– И вы всегда так думали?
– Всегда, и несколько раз доказывала это на деле.
– Так ваше мнение о Л[опу]хине?
– Самое лестное и непоколебимое.
– Да я знал и прежде, что вы в Москве очень благоволили к нему, а он-то совсем растаял; я знаю все, помните ли вы Нескучное, превратившееся без вас в Скучное, букет из незабудок, страстные стихи в альбоме? Да, я все тогда же знал и теперь знаю, с какими надеждами он сюда едет.
– Вы в самом деле чернокнижник, но истощаете свое дарование на пустяки.
– О, если бы я был точно чернокнижник! Но я просто Друг Л[опу]хина, и у него нет от меня ни одной скрытой мысли, ни одного задушевного желания.
Мне еще досаднее стало на Л[опу]хина, зачем поставил он меня в фальшивое положение перед Мишелем, разболтав ему все эти пустяки и наши планы на будущее.
Между тем мазурка кончилась; в ожидании ужина Яковлев[182] пел разные романсы и восхищал всех своим приятным голосом и чудной методой.
Когда он запел:
Я вас любил, любовь еще, быть может,
В душе моей погасла не совсем… – [183]
Мишель шепнул мне, что эти слова выражают ясно его чувства в настоящую минуту.
Но пусть она вас больше не тревожит,
Я не хочу печалить вас ничем.
– О, нет, – продолжал Лермонтов вполголоса, – пускай тревожит, это вернейшее средство не быть забыту.
Я вас любил безмолвно, безнадежно,
То робостью, то ревностью томим,
– Я не понимаю робости и безмолвия, – шептал он, – а безнадежность предоставляю женщинам.
Я вас любил так искренно, так нежно,
Как дай вам Бог любимой быть другим!
– Это совсем надо переменить; естественно ли желать счастия любимой женщине, да еще с другим? Нет, пусть она будет несчастлива; я так понимаю любовь, что предпочел бы ее любовь ее счастию; несчастлива через меня, это бы связало ее навек со мною! А ведь такие мелкие, сладкие натуры, как Л[опу]хин, чего доброго, и пожелали бы счастия своим предметам!

Задание 1:
Перепишите отрывок о разговоре на балу, начиная с «Мне еще досаднее» и заканчивая «в настоящую минуту.», и замените в нем «мазурка» на «кадриль».
Задание 2:
Продолжите отрывок о разговоре на балу сразу после его последней фразы.

Исходные данные:
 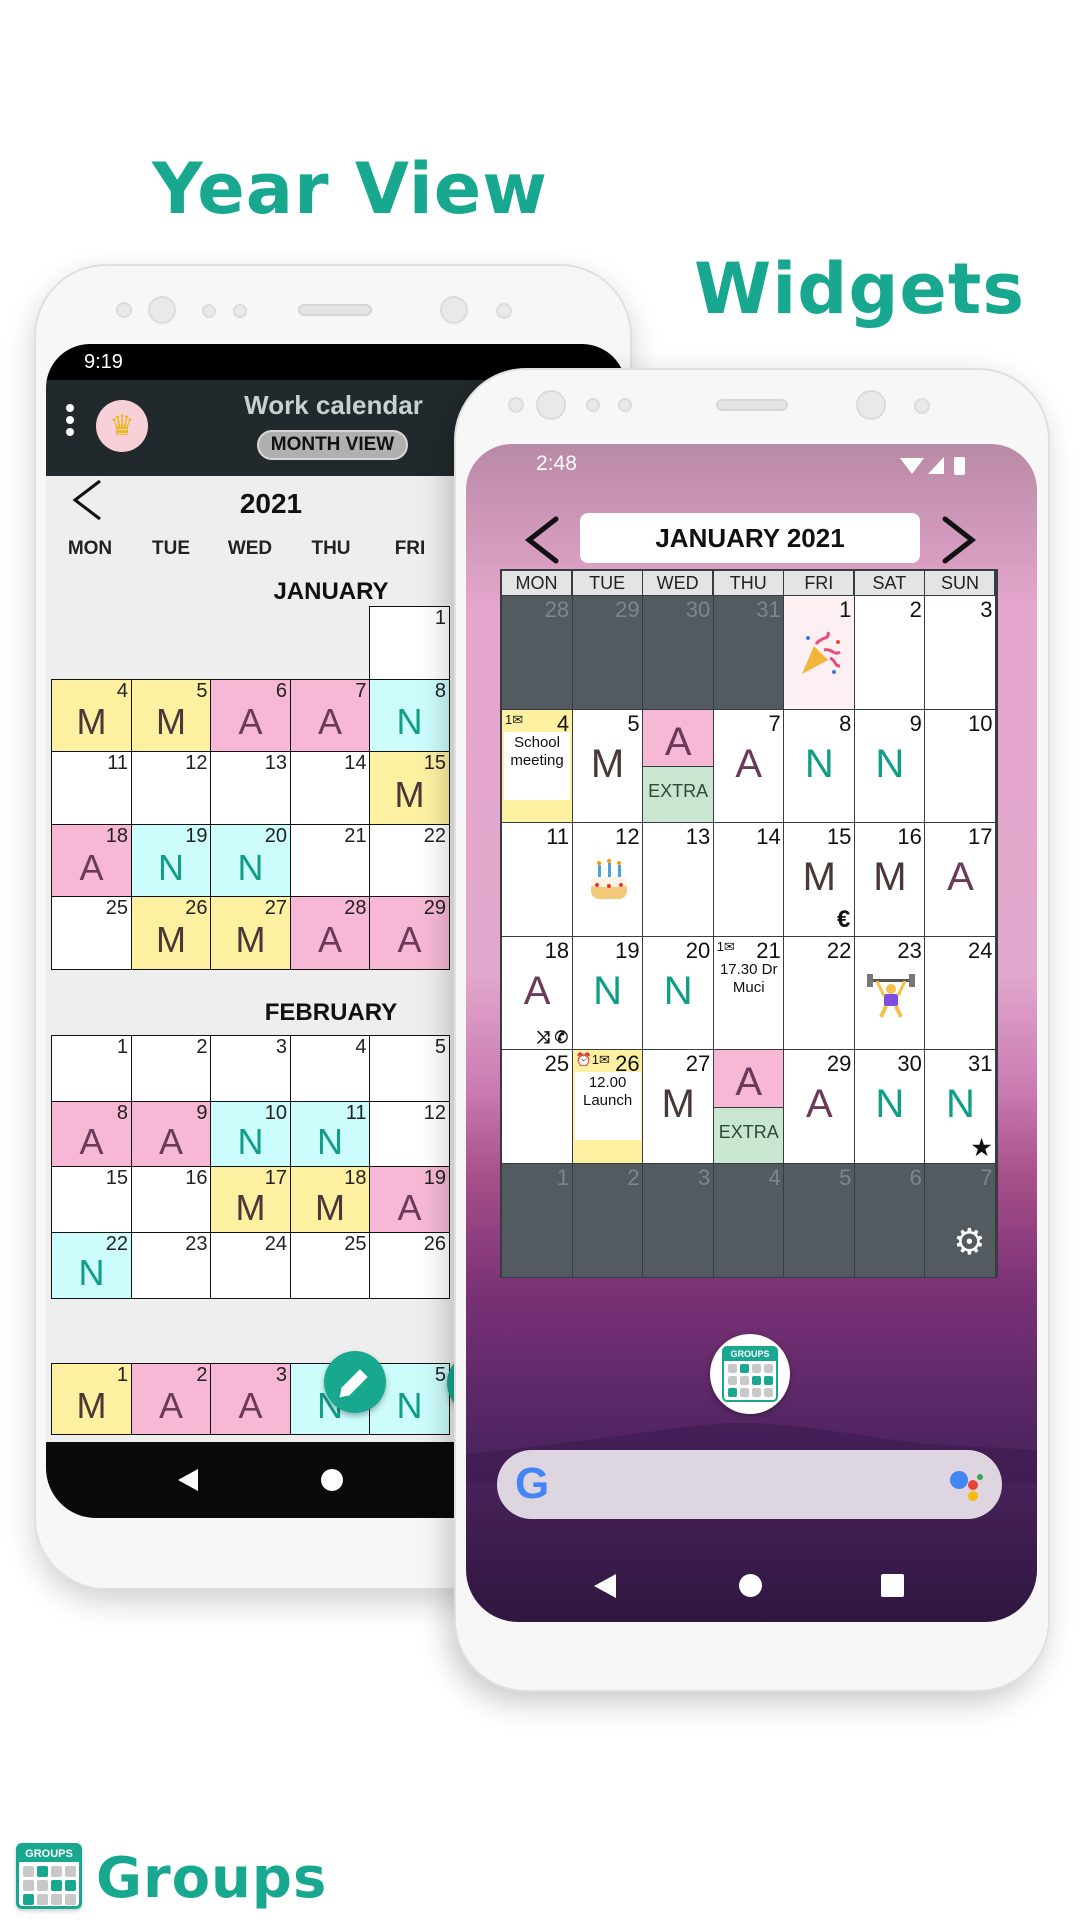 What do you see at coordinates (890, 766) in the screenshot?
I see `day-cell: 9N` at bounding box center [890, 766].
---
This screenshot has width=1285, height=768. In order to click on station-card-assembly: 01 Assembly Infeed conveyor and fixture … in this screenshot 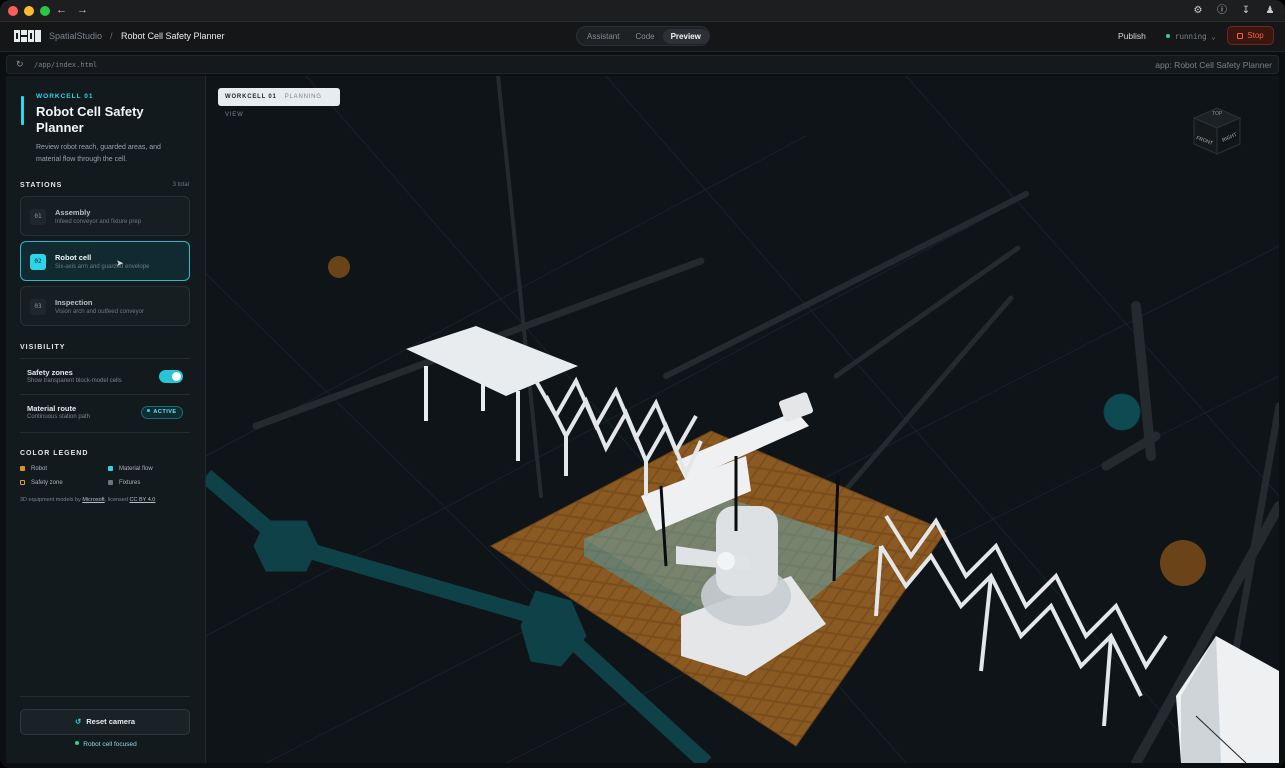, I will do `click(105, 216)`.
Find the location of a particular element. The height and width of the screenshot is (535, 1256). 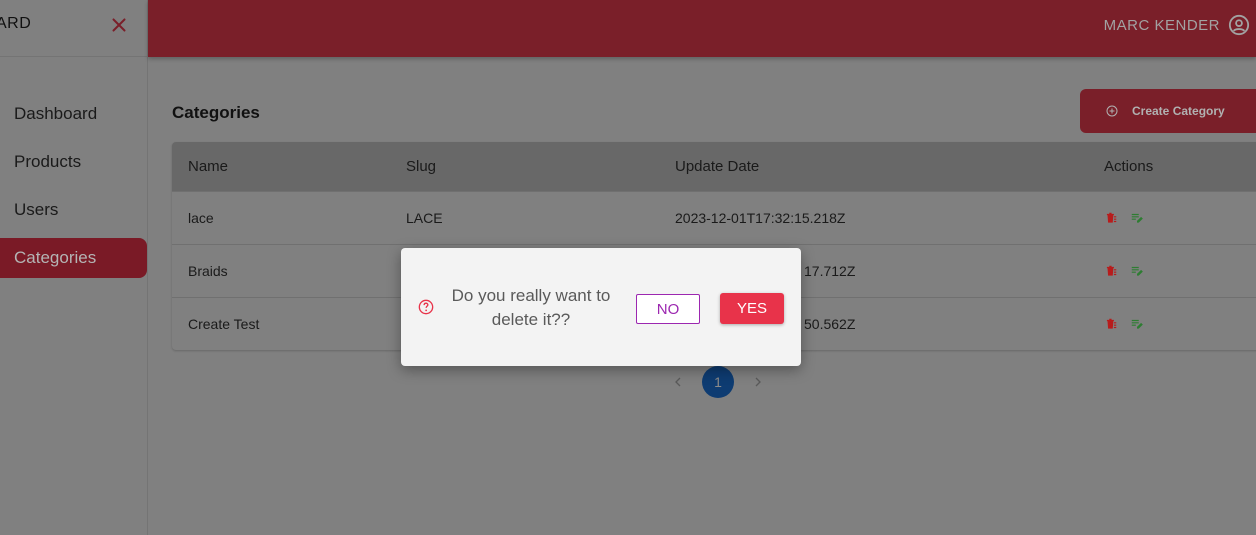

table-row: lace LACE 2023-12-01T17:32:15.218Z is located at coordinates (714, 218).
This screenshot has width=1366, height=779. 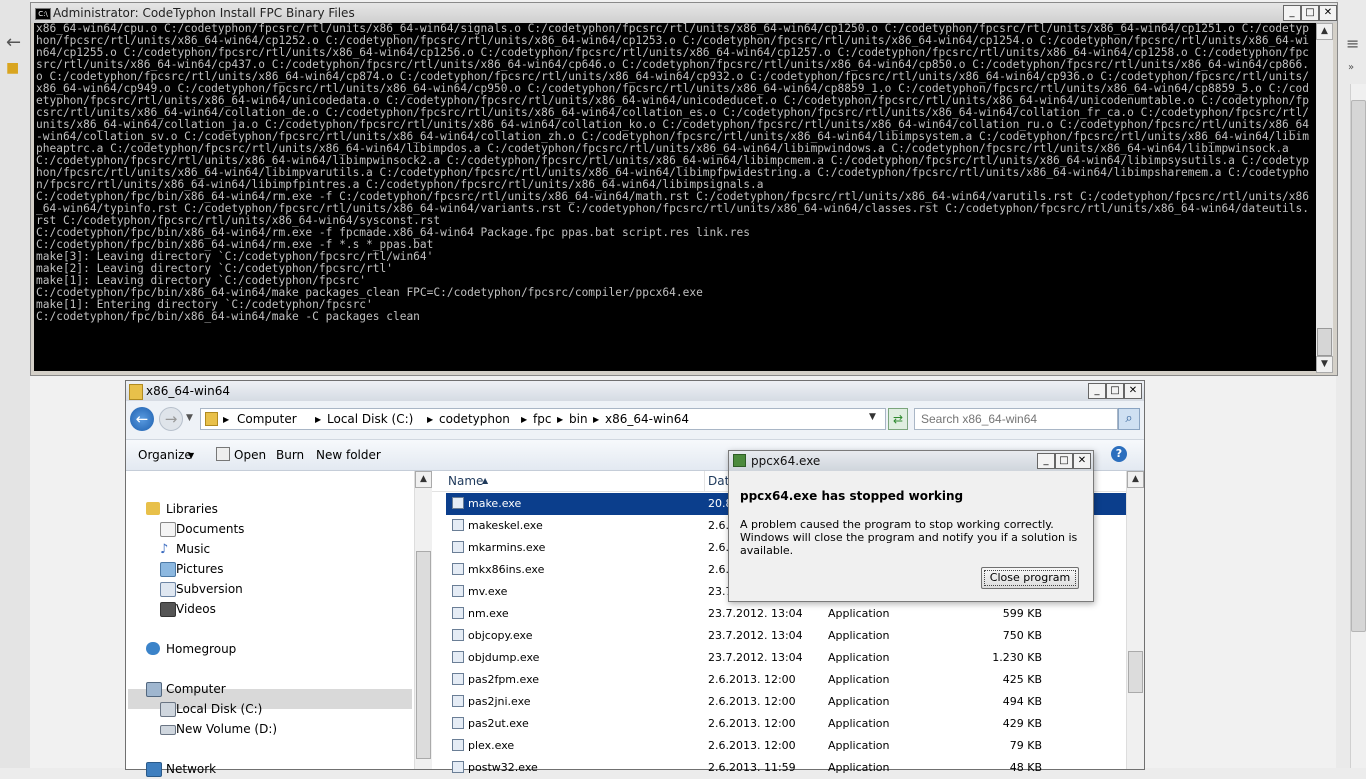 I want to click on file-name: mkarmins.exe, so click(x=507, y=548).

Ответ 1:
Мне еще досаднее стало на Л[опу]хина, зачем поставил он меня в фальшивое положение перед Мишелем, разболтав ему все эти пустяки и наши планы на будущее.
Между тем кадриль кончилась; в ожидании ужина Яковлев[182] пел разные романсы и восхищал всех своим приятным голосом и чудной методой.
Когда он запел:
Я вас любил, любовь еще, быть может,
В душе моей погасла не совсем… – [183]
Мишель шепнул мне, что эти слова выражают ясно его чувства в настоящую минуту.

Ответ 2:
А все-таки жаль, что я не написал эти стихи, только я бы их немного изменил. Впрочем, у Баратынского есть пьеса, которая мне еще больше нравится, она еще вернее обрисовывает мое прошедшее и настоящее, – и он начал декламировать:
Нет, обманула вас молва,
По-прежнему я занят вами,
И надо мной свои права
Вы не утратили с годами.
Другим курил я фимиам,
Но вас носил в святыне сердца,
Другим молился божествам,
Но с беспокойством староверца!
– Вам, Михаил Юрьевич, нечего завидовать этим стихам, вы еще лучше выразились:
Так храм оставленный – все храм,
Кумир поверженный – все Бог!
– Вы помните мои стихи, вы сохранили их? Ради Бога, отдайте мне их, я некоторые забыл, я переделаю их получше и вам же посвящу.
– Нет, ни за что не отдам, я их предпочитаю, какими они есть, с их ошибками, но с свежестью чувства; они, точно, неполны, но если вы их переделаете, они утратят свою неподдельность, оттого-то я и дорожу вашими первыми опытами.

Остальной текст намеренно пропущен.